__TASK PROMPT__: The required answer is the run of lines from the one holding "Given: Customize the" to the end of the data below, copied exactly and free of pictures.

==== DATA FOR ANALYSIS

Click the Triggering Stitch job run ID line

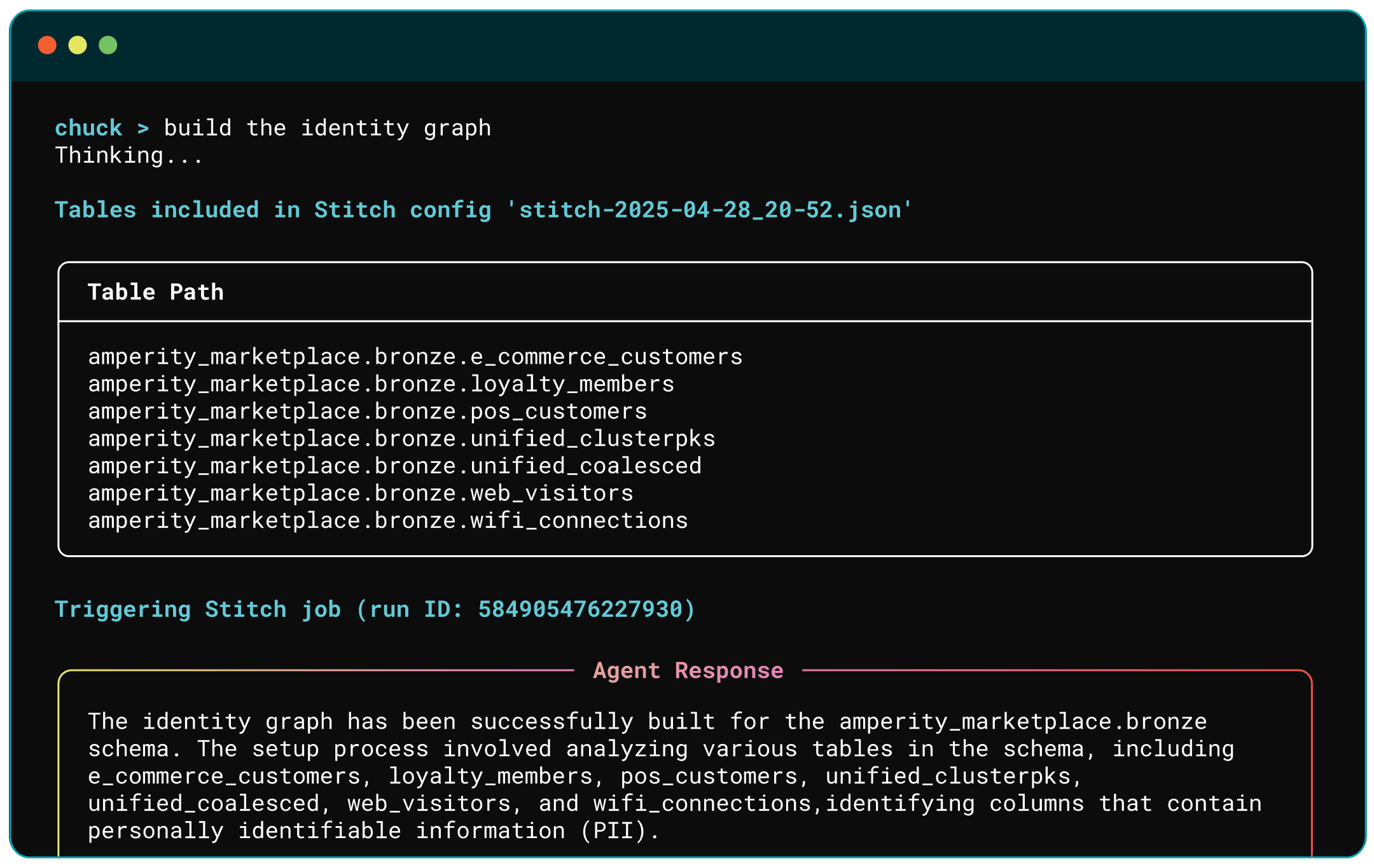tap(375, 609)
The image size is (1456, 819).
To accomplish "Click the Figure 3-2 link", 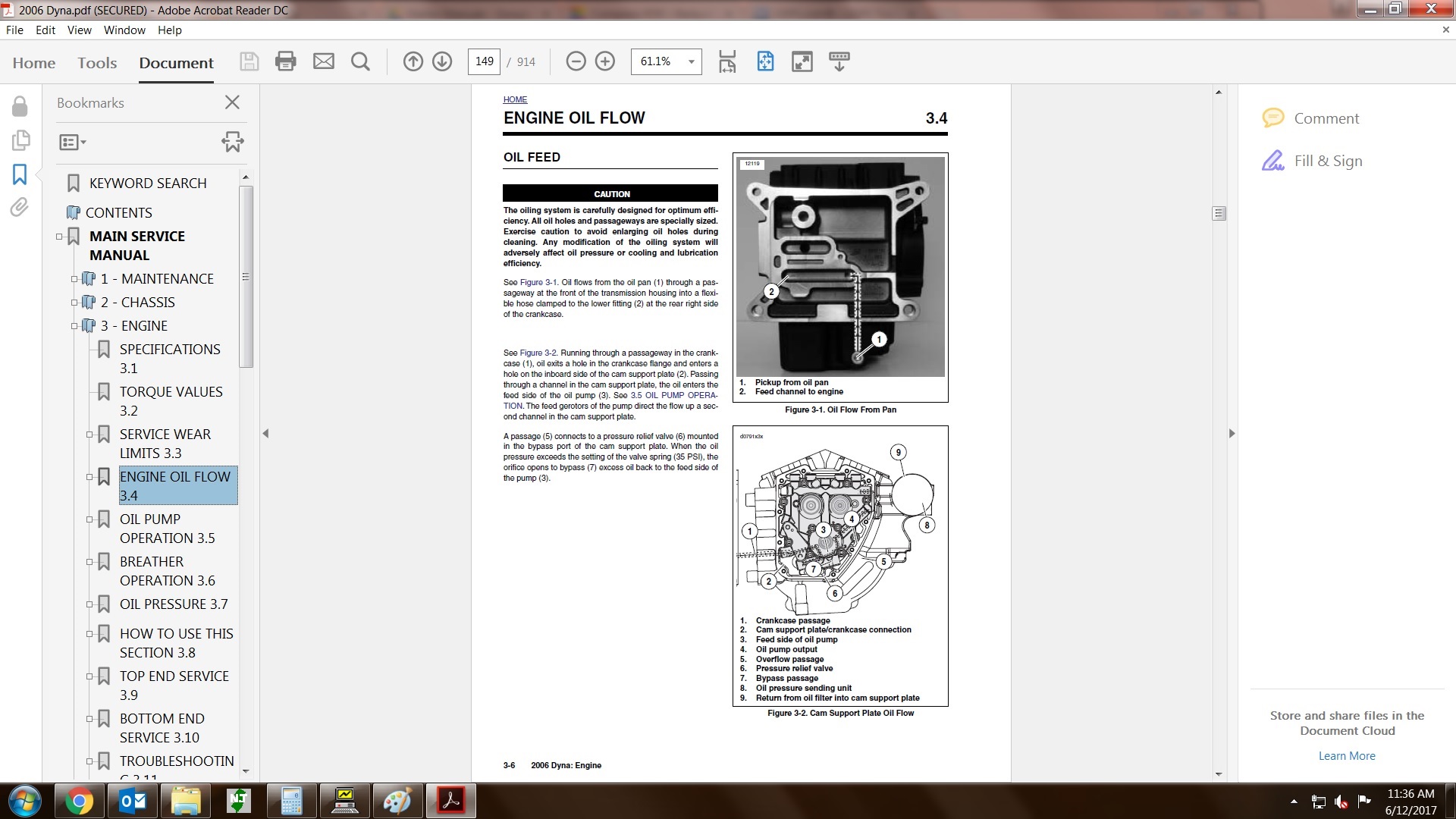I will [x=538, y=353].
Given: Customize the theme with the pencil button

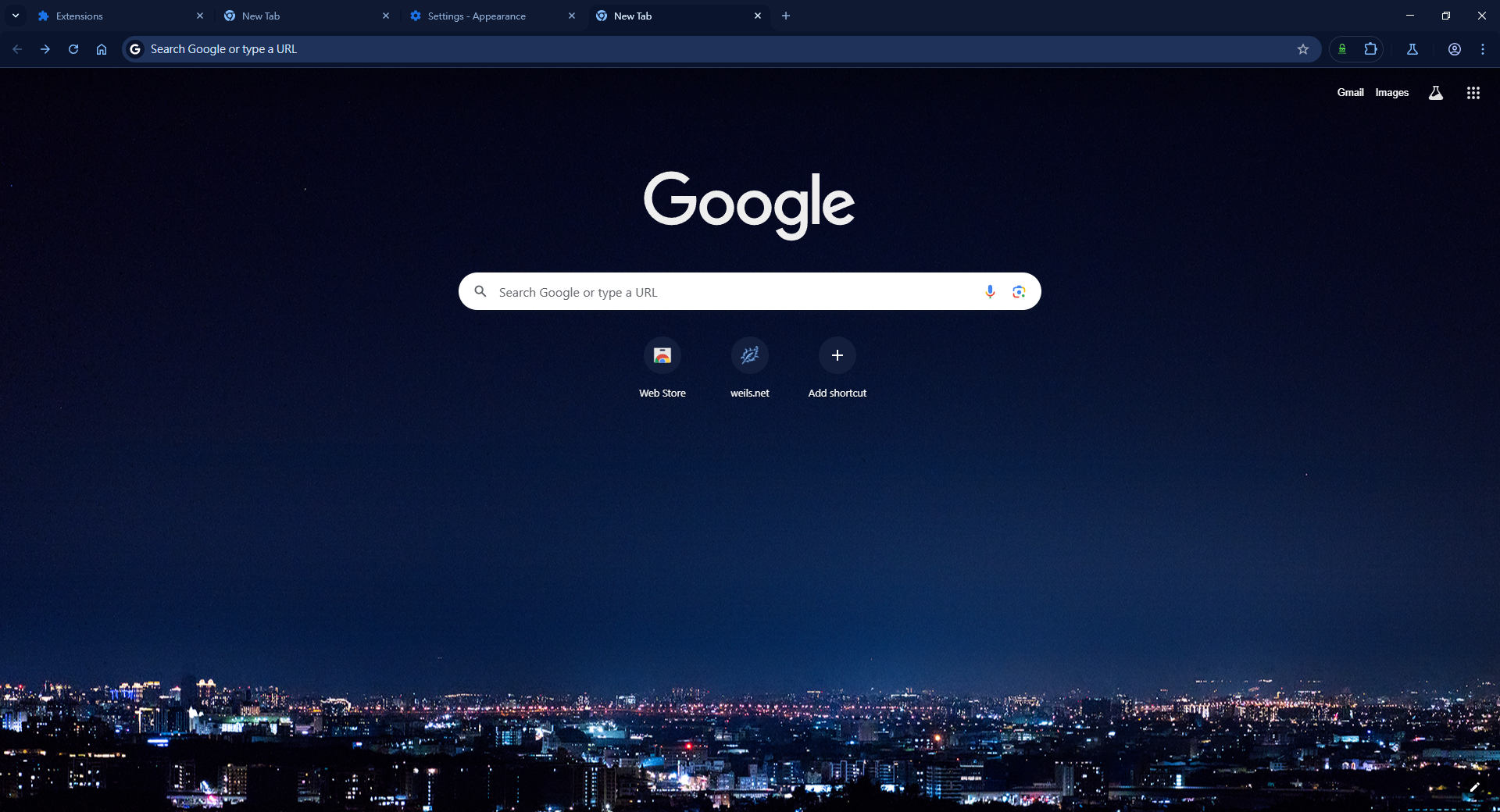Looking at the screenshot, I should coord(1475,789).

========

__RESULT__:
Given: Customize the theme with the pencil button

Looking at the screenshot, I should coord(1475,789).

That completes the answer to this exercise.